EXTRACTED DATA:

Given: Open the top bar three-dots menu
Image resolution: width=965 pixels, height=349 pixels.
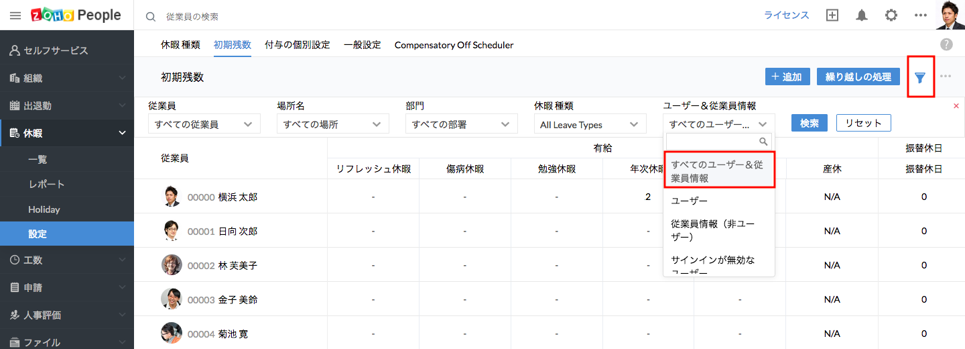Looking at the screenshot, I should point(921,15).
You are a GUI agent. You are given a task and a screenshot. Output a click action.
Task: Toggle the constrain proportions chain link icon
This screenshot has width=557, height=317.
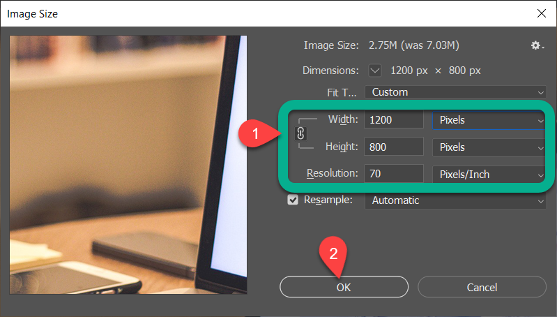(x=301, y=133)
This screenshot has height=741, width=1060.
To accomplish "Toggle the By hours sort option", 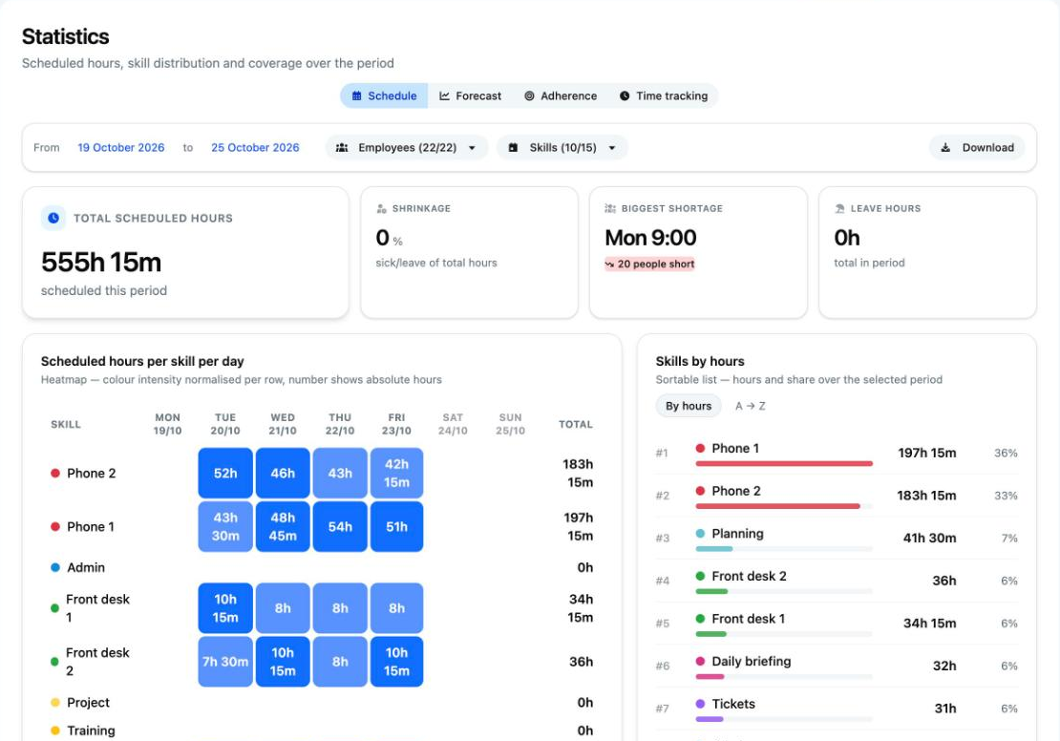I will pyautogui.click(x=689, y=406).
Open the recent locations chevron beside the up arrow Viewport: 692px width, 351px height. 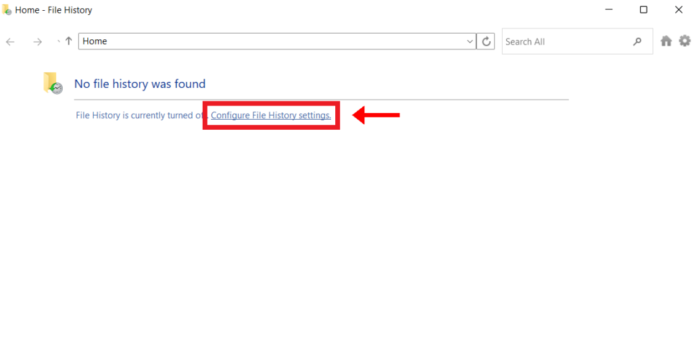[x=57, y=41]
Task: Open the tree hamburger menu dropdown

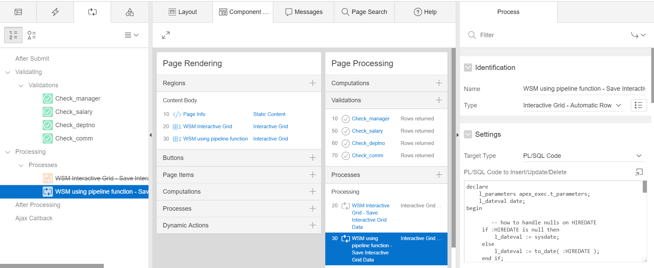Action: pos(131,35)
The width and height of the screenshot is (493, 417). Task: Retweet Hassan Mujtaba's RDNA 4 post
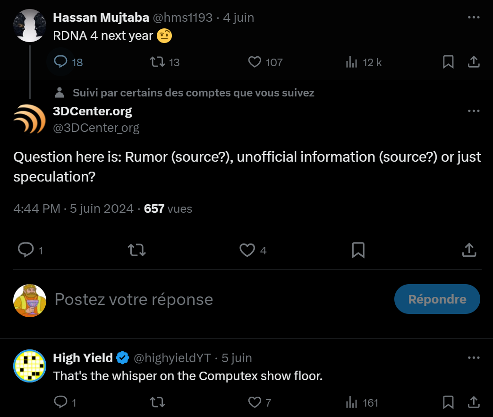click(x=157, y=62)
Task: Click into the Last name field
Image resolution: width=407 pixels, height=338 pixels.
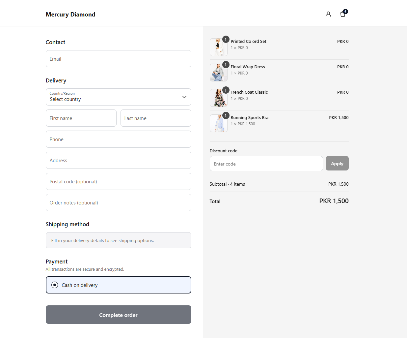Action: point(156,118)
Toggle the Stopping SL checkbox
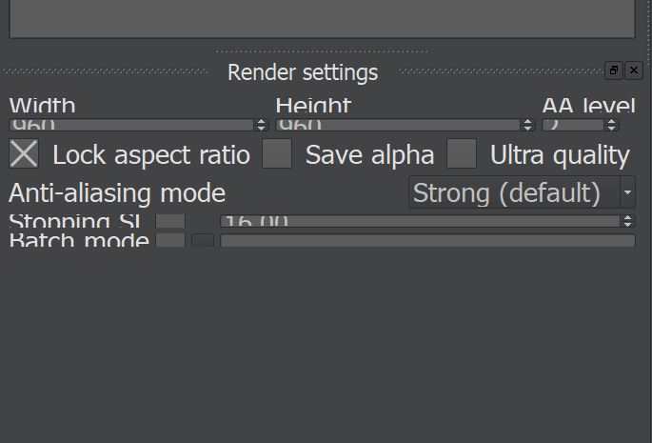 click(x=170, y=221)
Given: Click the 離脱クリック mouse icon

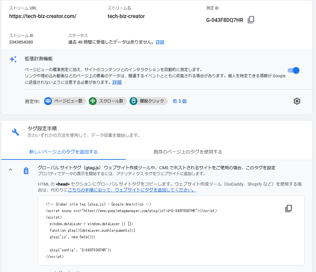Looking at the screenshot, I should click(x=134, y=101).
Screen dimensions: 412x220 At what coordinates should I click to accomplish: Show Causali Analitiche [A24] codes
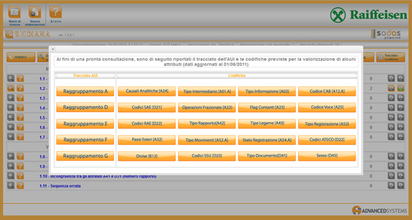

WHAT THE TASK REQUIRES: Print exactly, and only, the lines from the one with "Task: Open the tree hamburger menu dropdown" through the last line of the listing above. No pictures belong in the copy.

ANSWER FOR THE TASK:
Task: Open the tree hamburger menu dropdown

Action: pos(131,35)
The width and height of the screenshot is (493, 417). Task: Retweet Hassan Mujtaba's RDNA 4 post
click(x=157, y=62)
Task: Click into the Last name field
Image resolution: width=407 pixels, height=338 pixels.
Action: point(156,118)
Toggle the Stopping SL checkbox
 click(x=170, y=221)
Given: Click the 離脱クリック mouse icon

Looking at the screenshot, I should click(x=134, y=101).
Screen dimensions: 412x220 At what coordinates should I click to accomplish: Show Causali Analitiche [A24] codes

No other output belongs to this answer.